# PROBLEM STATEMENT:
Pictures excluded, return every entry exactly, please.

# AVAILABLE RECORDS:
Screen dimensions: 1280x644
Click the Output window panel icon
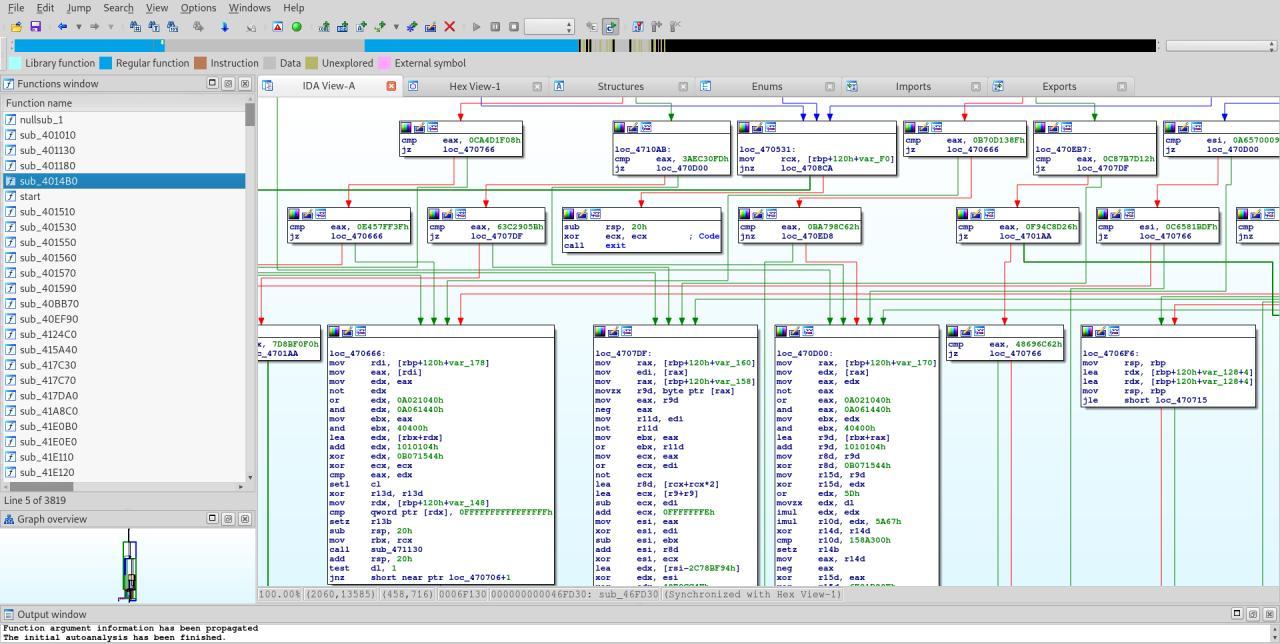click(x=8, y=614)
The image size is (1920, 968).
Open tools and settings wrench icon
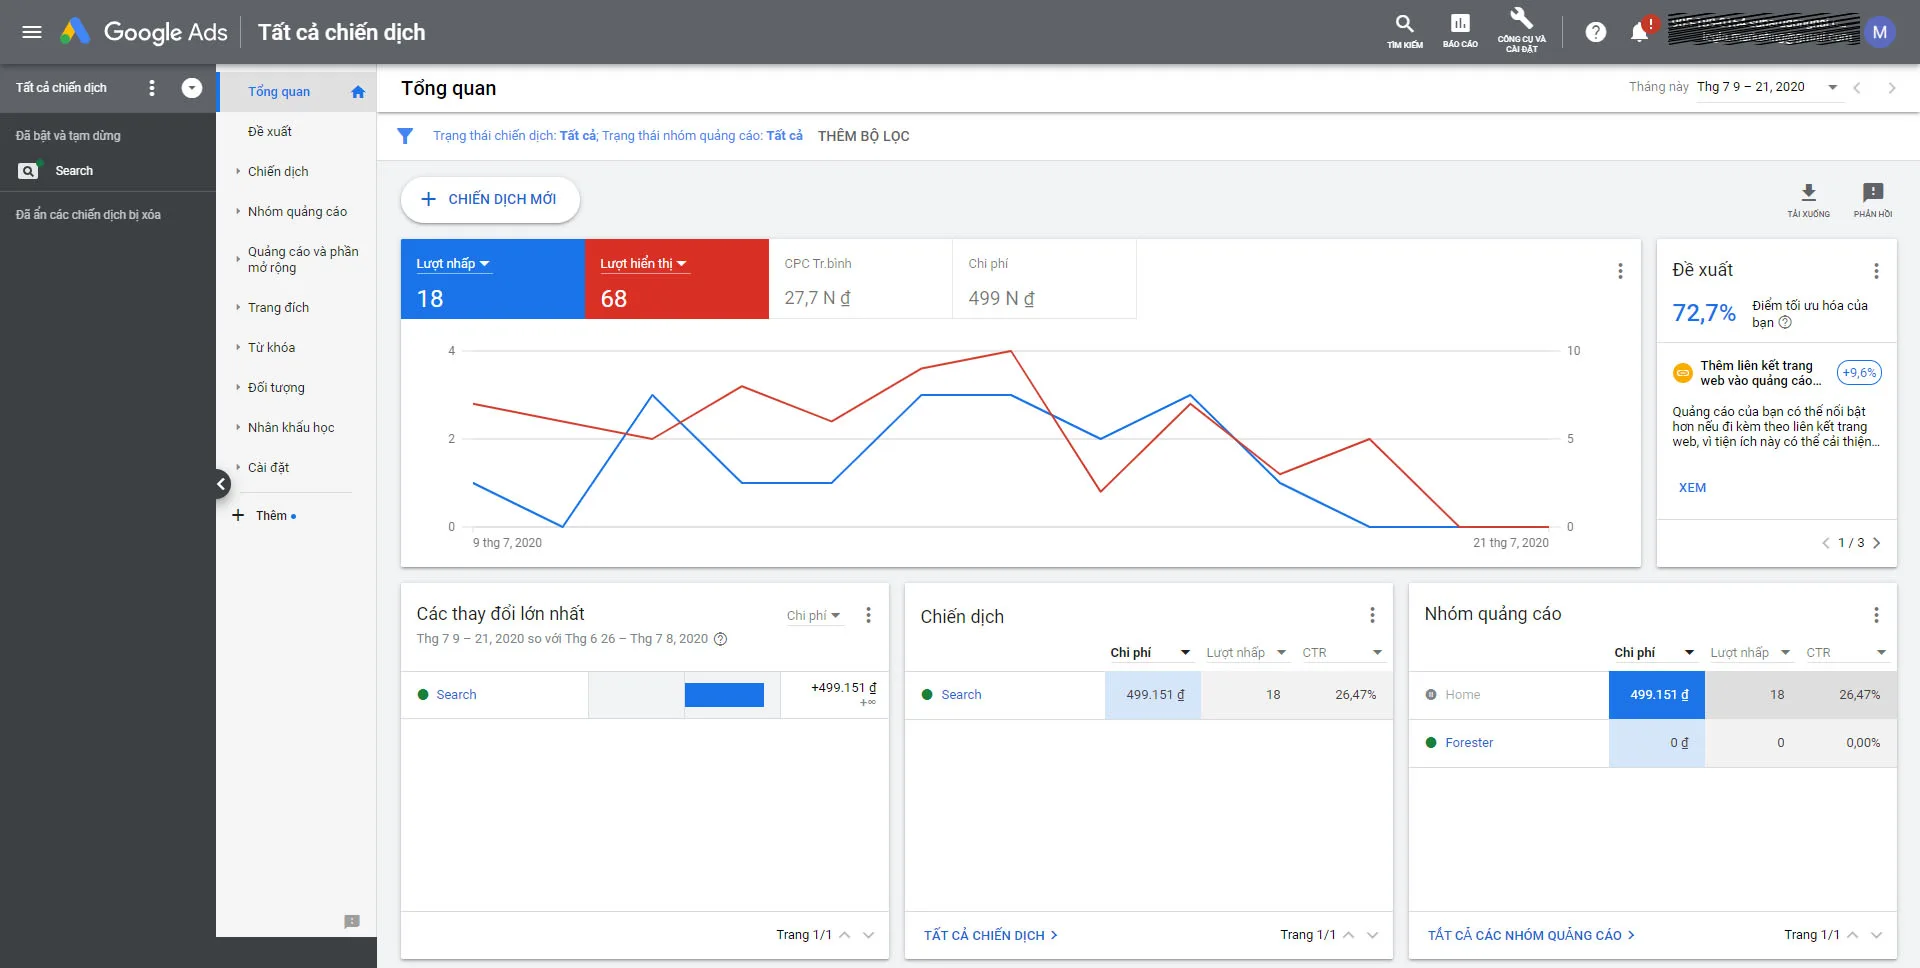pyautogui.click(x=1521, y=20)

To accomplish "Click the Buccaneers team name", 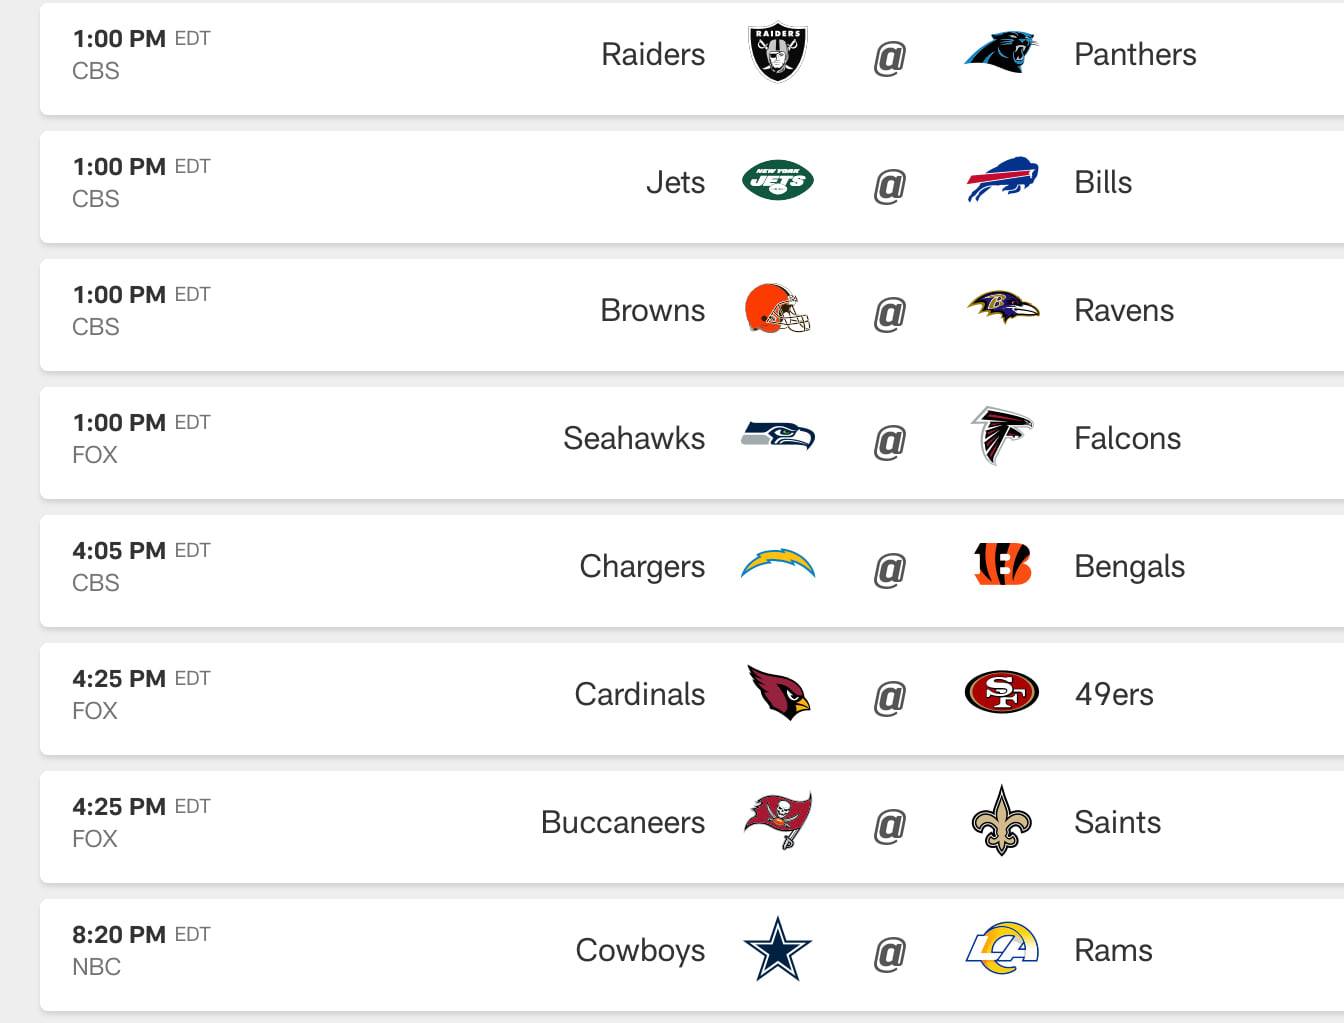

# WORKED SOLUTION:
Screen dimensions: 1280x644
Click the Output window panel icon
click(x=8, y=614)
The image size is (1920, 968).
Open tools and settings wrench icon
pyautogui.click(x=1521, y=20)

To accomplish "Click the Buccaneers team name", 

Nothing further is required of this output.